Kinetics of interaction of adenosine diphosphate and adenosine triphosphate with adenosine triphosphatase of bovine heart submitochondrial particles.

The short preincubation of submitochondrial particles with low concentrations of ADP in the presence of Mg2+ results in a complete loss of their ATPase and inosine triphosphatase activities. Other nucleoside diphosphates (IDP and GDP) do not affect the ATPase activity. The ADP-inhibited ATPase can be activated in a time-dependent manner by treatment of submitochondrial particles with the enzyme converting ADP into ATP (phosphoenolpyruvate plus pyruvate kinase). The activaton is a first-order reaction with rate constant 0.2 min-1 at 25 degrees C. The rate constant of activation is increased in the presence of ATP up to 2 min-1, and this increase shows saturation kinetics with Km value equal to that for ATPase reaction itself (10(-4) M at 25 degrees C at pH 8.0).
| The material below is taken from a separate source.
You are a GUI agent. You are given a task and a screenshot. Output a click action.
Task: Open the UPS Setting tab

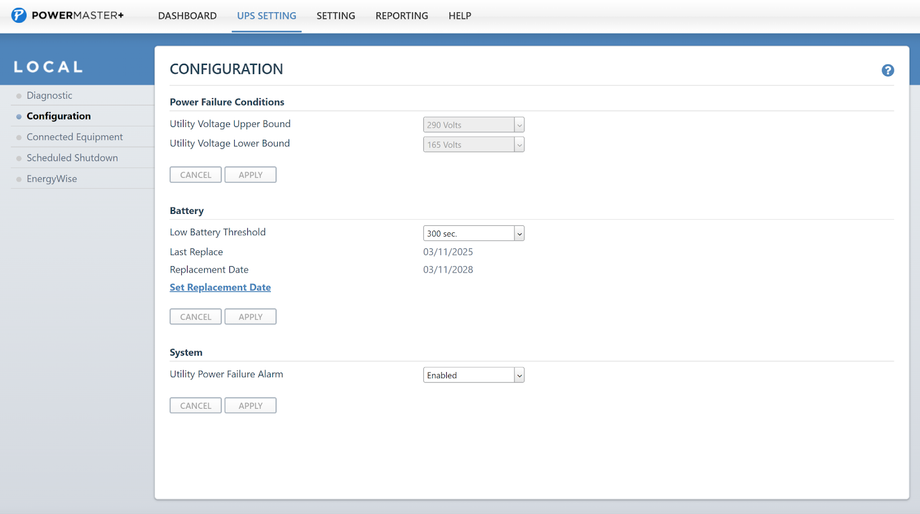(266, 16)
The experimental results obtained are consistent with the model where two alternative pathways of ADP dissociation from the inhibitory site of ATPase exist; one is spontaneous dissociation and the second is ATP-dependent dissociation through the formation of the ternary complex between ADP, the enzyme and ATP. ADP-induced inactivation and ATP-dependent activation of ATPase activity of submitochondrial particles is accompanied by the same directed change of their ability to catalyse the ATP-dependent reverse electron transport from succinate to NAD+. The possible implication of the model suggested is discussed in terms of functional role of the inhibitory high-affinity binding site for ADP in the mitochondrial ATPase.